38. Add a babywearing mirror.
If you’re hiking for longer than an hour consider a mirror. This doesn’t need to be anything fancy. It can be as simple as a compact or a keychain. Carrying a mirror allows you to check your child as you’re back carrying without removing the whole carrier.
39. Plan for diaper changes and break times.
Long trails are fun and fairly hassle-free when babywearing, but your little one will need bathroom breaks. Whether you're changing baby’s diaper or finding a spot in the woods for a toddler, make sure to take supplies and take breaks often enough to keep everyone comfortable.
A wet bag, long thick changing pad, and extra wipes are a good idea. Change diapers whenever you can and plan to carry your trash.
40. Wear two children while you hike?! Yup, you can. Read this.
If you’re a veteran hiker and babywearer then this tip is for you. Outdoor moms share their strategies for babywearing two children at HikeItBaby.com. Use their strategies to go hands-free with the whole family and get seriously fit in the process.
41. Make friends with other babywearing moms.
One of the most difficult aspects of being a new parent is the isolation many feel. Babywearing moms have a super simple way to combat that. Most are open and willing to help other moms who are interested in babywearing and/or attachment parenting. Reach out in one of the following ways and make some new friends.
42. Visit a babywearing group.
Many towns have at least one babywearing group. Bigger areas sometimes have a few. Use Meetup.com and/or BabywearingInternational.org to find a group near you. Most have at least monthly meetings and often host mixers, parties, and educational events.
43. Join babywearing groups for your state or area on Facebook.
If you’re in a rural area or just unsure where to start, there are hundreds of babywearing groups on Facebook. Look for one specific to your favorite brand (we’re involved with almost a dozen Tula-specific groups) or a general one. Either way, it’s a fun place to meet other moms without even putting on pants.
44. Swap, trade, sell, or recycle your used carriers, wraps, and slings.

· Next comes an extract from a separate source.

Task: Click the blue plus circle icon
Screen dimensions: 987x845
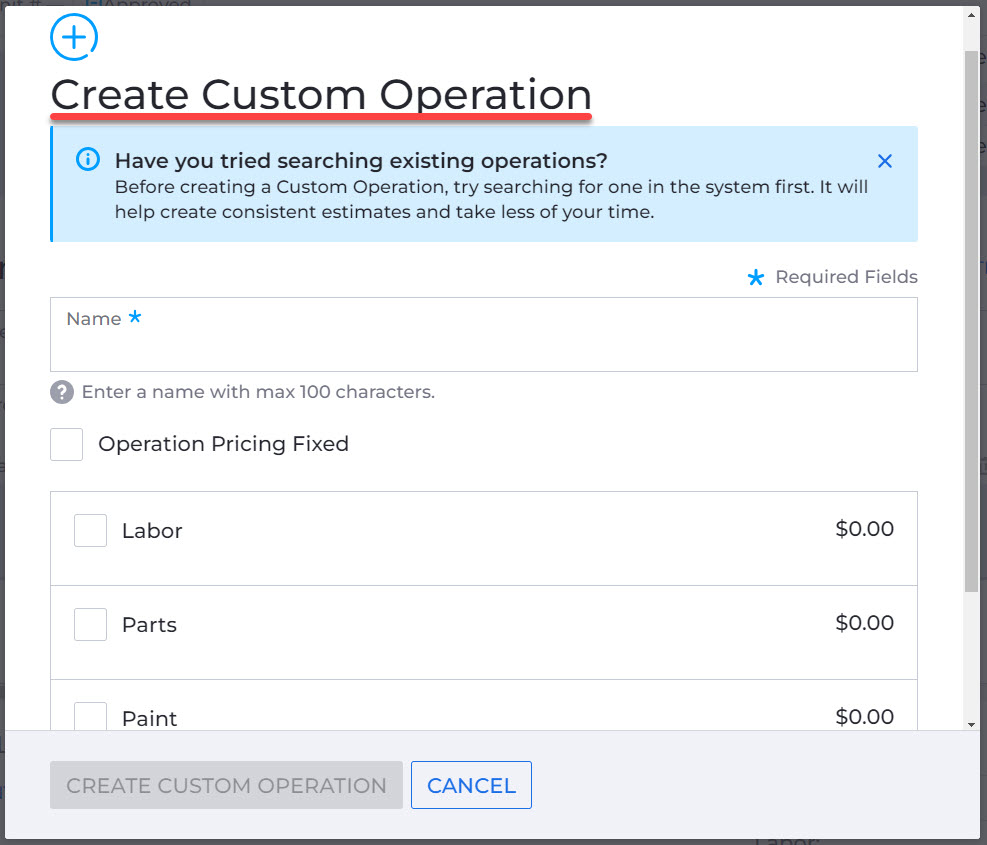Action: click(74, 37)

There is a huge resell and reuse market for baby carriers. Whether you own a Tula carrier or a handwoven sling, you can probably find someone who wants to buy it or trade for it when you’re ready to move on to something new. Talk to your mom group, join Facebook groups, or even post on babywearing message boards. Sharing your gently used items with others helps everyone.
Babywearing is a wonderful experience for parents.Whichever activities you choose to add to your adventures as a new parent, babywearing can help make them easier and more connected. Enjoy this time where your little ones are small enough to keep close. It might not seem like it on stressful days, but these moments will be over all-too-soon.